4. Cleaning and Preparing Your Exported Data
Now you’ve got a spreadsheet. If you’re lucky, it’s tidy. More likely, there are weird date formats, missing fields, and columns you don’t care about.
Step 4.1: Open and Scan
- Open your CSV in Excel or Google Sheets.
- Delete columns you don’t need—less noise, faster analysis.
- Check for obvious issues: empty rows, garbled characters, weird date formats.
Step 4.2: Standardize Dates and Amounts
- Oneflow sometimes uses ISO dates (YYYY-MM-DD). Make sure your report tools understand them.
- Amounts might include currency symbols. Strip those out if you need to sum things up.
Step 4.3: Fill Gaps
- If columns are missing info, check if it’s a template issue (e.g., not all contracts have “Product Type” filled in).
- You can’t fix data you don’t have, but you can highlight gaps for your team.
Honest take:
No matter what a vendor promises, exported contract data always needs a little cleanup. Don’t waste hours perfecting it—just get it good enough for your report.
5. Building Reports That Make Sense
Okay, you’ve got clean data—what now? Don’t just dump it into a chart. Think about what decision you’re driving.
Step 5.1: Pick Your Reporting Tool
- Excel or Google Sheets: Great for one-offs and quick pivots.
- Power BI, Tableau, or Looker: Overkill for most users unless you’re doing heavy, recurring analysis.
- Built-in Oneflow dashboards: Handy for top-level stuff, but limited if you want custom KPIs.
Step 5.2: Create Simple, Useful Views
- Use pivot tables to group by status, sales rep, month, customer, etc.
- Filter out test contracts, internal documents, or anything that’ll muddy your results.
- Visualize only what matters—one clear chart beats a dashboard of noise.
Step 5.3: Automate If You Repeat This Often
- If you’re exporting the same data every month, build a template in your reporting tool.
- Use scripts or macros to clean and reformat new exports automatically.
- If you’re feeling ambitious and have IT help, set up a scheduled API pull to feed your report tool.
What to skip:
Don’t fall for shiny dashboard tools unless you’ve nailed down your process. Stick with what gets the job done.
6. Pro Tips, Caveats, and What to Ignore
- Custom fields only work if your team uses them consistently. If half your contracts have a blank “Region” field, don’t base your report on it.
- Oneflow’s built-in analytics are fine for high-level trends. For anything nuanced, export and build your own.
- Ignore “PDF Export” for data work. It’s just a snapshot; you can’t analyze PDFs.

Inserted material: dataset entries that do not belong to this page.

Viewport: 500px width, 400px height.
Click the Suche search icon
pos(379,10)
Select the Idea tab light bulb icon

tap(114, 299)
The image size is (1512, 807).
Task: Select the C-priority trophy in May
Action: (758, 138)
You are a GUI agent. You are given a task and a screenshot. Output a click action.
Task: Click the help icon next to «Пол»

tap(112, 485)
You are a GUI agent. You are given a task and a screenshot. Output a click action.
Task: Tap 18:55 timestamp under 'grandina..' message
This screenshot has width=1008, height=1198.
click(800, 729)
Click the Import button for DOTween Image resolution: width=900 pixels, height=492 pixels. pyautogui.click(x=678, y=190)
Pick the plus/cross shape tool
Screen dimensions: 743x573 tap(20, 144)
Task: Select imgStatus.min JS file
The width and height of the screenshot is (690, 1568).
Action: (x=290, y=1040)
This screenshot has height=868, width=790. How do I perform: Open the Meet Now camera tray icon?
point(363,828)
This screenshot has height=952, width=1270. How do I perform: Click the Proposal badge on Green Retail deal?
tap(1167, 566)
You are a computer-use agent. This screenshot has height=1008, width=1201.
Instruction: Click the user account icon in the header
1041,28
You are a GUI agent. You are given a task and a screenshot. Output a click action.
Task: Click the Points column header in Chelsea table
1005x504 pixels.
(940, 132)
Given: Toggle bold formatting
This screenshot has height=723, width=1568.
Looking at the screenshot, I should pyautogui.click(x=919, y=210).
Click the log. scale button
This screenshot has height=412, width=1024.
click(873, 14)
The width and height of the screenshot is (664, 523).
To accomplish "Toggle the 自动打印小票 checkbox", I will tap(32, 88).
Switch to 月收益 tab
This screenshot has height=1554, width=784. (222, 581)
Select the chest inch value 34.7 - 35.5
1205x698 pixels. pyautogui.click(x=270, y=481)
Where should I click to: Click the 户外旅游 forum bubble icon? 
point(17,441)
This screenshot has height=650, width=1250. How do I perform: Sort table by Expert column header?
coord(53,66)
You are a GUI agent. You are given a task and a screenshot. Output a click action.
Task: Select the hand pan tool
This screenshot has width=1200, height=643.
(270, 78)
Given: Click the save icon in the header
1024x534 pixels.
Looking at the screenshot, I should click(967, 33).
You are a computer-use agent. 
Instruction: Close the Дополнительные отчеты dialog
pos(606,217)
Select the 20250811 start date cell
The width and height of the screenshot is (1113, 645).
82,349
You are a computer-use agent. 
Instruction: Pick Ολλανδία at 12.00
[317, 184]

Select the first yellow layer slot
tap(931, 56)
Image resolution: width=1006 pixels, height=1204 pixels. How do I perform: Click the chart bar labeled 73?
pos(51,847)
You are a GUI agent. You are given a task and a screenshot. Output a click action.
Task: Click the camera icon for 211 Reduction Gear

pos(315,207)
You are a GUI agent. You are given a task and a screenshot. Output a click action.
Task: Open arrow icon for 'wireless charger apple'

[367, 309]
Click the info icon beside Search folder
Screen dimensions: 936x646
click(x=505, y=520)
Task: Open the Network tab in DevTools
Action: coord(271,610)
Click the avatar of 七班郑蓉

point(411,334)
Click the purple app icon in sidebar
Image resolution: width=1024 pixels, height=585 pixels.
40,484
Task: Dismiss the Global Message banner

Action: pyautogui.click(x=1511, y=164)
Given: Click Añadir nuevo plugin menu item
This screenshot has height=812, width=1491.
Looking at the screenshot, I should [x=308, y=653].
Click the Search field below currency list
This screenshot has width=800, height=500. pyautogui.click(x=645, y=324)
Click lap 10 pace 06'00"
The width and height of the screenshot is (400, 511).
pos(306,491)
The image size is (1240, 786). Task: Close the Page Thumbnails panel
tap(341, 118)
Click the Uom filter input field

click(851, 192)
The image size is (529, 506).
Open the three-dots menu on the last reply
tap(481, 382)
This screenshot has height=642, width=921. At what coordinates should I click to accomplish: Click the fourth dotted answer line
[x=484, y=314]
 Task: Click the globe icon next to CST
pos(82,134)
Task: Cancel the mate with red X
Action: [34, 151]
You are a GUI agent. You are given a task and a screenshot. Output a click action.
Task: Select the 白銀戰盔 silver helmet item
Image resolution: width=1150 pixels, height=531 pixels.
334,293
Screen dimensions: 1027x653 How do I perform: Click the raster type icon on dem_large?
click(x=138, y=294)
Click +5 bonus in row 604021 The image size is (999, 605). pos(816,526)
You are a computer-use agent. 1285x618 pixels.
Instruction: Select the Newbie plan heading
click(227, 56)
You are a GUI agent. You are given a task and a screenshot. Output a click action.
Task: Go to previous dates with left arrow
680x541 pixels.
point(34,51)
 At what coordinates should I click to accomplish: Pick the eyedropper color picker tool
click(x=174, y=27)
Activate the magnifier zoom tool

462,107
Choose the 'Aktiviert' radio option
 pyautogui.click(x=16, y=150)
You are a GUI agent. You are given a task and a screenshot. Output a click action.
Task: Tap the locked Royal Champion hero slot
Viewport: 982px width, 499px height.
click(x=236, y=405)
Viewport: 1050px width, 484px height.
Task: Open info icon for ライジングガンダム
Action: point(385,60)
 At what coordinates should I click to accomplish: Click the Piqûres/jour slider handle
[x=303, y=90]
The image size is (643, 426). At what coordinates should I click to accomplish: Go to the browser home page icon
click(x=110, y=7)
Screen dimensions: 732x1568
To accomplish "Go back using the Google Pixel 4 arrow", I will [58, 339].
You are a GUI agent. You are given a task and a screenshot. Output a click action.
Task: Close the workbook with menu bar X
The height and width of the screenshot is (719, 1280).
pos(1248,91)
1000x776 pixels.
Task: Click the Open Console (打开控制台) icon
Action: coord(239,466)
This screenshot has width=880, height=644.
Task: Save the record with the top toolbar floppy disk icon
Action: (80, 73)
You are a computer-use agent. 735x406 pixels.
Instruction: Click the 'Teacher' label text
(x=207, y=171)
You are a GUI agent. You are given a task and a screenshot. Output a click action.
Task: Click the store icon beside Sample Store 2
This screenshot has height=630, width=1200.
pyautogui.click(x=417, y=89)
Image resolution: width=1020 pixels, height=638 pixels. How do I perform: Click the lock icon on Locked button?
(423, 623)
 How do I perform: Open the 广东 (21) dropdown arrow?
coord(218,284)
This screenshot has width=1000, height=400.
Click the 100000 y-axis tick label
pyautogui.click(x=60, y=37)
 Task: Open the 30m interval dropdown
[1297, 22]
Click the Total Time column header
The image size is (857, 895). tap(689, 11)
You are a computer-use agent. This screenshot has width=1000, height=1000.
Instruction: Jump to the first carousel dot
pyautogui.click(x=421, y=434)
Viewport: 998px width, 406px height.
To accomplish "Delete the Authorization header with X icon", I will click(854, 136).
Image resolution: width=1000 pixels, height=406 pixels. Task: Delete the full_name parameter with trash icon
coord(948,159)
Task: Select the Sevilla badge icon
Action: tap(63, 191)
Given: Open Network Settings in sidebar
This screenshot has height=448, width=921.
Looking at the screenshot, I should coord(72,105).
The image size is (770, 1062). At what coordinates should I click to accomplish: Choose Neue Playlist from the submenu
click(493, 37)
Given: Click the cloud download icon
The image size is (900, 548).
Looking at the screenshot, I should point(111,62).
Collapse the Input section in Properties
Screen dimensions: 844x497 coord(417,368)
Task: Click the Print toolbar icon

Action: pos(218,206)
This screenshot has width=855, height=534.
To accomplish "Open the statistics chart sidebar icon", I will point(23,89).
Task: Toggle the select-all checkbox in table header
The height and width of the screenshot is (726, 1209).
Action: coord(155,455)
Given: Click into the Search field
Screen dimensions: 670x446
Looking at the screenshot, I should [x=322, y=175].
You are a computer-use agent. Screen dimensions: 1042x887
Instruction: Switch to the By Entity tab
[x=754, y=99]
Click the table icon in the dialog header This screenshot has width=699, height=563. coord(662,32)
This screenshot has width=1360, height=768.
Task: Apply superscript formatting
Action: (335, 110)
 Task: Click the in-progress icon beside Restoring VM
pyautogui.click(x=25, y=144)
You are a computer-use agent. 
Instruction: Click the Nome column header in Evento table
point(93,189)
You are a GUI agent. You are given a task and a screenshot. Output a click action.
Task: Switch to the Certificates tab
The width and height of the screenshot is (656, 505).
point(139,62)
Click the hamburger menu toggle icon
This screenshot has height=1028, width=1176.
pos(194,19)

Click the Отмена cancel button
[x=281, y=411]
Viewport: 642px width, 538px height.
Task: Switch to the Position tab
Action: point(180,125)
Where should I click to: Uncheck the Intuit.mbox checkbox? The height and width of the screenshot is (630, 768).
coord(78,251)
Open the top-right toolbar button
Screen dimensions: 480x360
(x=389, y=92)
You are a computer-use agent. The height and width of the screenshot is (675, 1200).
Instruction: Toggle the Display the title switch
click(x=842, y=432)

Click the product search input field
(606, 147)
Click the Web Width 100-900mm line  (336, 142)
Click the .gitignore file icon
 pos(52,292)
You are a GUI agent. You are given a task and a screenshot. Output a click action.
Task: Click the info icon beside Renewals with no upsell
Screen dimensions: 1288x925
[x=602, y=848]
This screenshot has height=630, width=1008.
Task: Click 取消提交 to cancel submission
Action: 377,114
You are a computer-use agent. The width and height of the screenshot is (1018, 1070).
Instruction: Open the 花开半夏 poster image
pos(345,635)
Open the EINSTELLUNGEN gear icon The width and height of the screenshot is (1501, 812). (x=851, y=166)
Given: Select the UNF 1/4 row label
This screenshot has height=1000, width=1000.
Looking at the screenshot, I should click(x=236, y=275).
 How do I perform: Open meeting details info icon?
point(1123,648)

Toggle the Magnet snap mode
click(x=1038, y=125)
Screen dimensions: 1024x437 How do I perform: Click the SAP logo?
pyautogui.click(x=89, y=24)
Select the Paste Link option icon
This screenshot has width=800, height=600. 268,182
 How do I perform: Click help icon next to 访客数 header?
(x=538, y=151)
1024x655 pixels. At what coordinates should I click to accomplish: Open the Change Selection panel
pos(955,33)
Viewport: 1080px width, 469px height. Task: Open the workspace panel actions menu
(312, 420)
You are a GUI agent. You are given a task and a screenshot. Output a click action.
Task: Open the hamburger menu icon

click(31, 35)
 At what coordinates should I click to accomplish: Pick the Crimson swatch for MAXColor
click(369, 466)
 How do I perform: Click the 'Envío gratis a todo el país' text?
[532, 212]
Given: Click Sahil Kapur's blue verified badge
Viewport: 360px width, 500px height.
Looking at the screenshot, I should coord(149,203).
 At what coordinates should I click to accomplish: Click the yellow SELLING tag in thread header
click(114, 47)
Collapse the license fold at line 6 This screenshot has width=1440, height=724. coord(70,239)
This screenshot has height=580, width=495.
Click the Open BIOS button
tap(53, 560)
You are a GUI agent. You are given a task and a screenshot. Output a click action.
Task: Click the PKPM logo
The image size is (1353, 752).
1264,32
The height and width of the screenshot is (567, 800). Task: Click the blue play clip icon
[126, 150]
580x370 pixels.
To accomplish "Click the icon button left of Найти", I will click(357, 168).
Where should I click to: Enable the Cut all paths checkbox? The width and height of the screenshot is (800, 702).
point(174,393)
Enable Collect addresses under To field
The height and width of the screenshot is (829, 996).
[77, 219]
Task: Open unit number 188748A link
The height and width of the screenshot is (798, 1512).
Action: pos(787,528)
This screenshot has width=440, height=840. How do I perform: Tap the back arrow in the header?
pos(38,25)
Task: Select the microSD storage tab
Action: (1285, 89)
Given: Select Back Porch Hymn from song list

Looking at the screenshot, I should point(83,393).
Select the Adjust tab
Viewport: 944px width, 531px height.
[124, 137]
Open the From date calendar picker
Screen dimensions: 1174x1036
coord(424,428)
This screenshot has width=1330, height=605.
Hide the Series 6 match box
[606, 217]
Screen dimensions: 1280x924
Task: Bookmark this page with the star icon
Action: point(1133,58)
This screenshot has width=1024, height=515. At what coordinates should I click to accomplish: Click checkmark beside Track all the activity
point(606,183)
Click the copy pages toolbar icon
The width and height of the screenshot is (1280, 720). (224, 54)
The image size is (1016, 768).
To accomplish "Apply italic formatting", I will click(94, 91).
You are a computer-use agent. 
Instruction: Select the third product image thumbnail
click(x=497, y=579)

- If you need contract text (not just metadata), you’re in for a slog. Oneflow doesn’t export contract body text in bulk. You’ll need the API or manual copy-paste, which is painful.
- Ask your admin for help. Sometimes fields or filters are missing because of permissions.
Keep It Simple, Iterate, and Don’t Sweat the Small Stuff
Extracting contract data from Oneflow isn’t rocket science, but it’s rarely as smooth as the sales demo makes it look. Focus on the key numbers you need, set up a repeatable process, and don’t waste time chasing “perfect” data. Start simple, improve as you go, and remind your team that good enough is usually good enough—especially when the alternative is another late-night spreadsheet session.